> What is needed
Answer these from the Colorado River Basin project summary:
1. Which agency funded the project?
2. By what year are the new guidelines to be set?
3. The strategies are meant to hold up against uncertainty in which two things?

> Passage provided
__________________________________________________
Establishing a Framework for Robust Planning in the Colorado River Basin
Funding Agency
Bureau of Reclamation Lower Colorado River Basin Region
Research Team
- Nathan Bohnam, Ph.D. student
- Joesph Kasprzyk and Edie Zagona, Principal Investigators
This research applied and extended the concepts of Many Objective Robust Decision Making (MORDM) to develop a long-term planning framework in the Colorado River Basin (CRB) that identifies and analyzes management strategies robust to uncertainties in future hydrology and demand. This work is motivated by and could assist the upcoming renegotiation of the Colorado River Interim Guidelines for Lower Basin Shortages and Coordinated Operations for Lake Powell and Lake Mead. Reclamation and stakeholders will explore and negotiate new guidelines to be established by 2026. The modeling and analytical framework developed under this project incorporates multi-objective optimization, robustness evaluation, statistical analysies to identify performance vulnerabilities, and includes graphical interactive visualization tools.
__________________________________________________
> Available data

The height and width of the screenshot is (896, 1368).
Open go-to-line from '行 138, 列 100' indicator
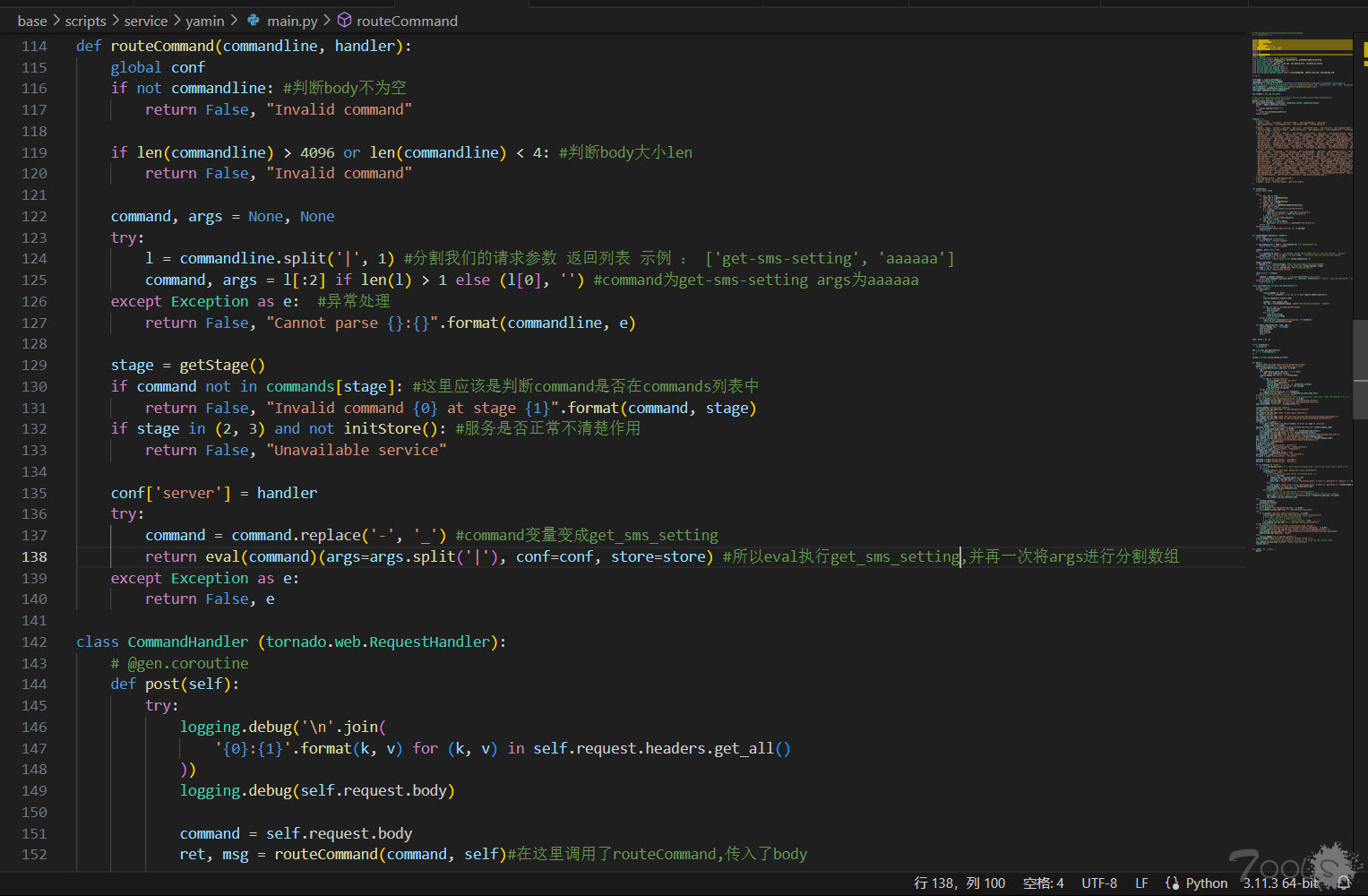(x=959, y=883)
__________________________________________________
> Full output
1. The Bureau of Reclamation Lower Colorado River Basin Region
2. 2026
3. Future hydrology and demand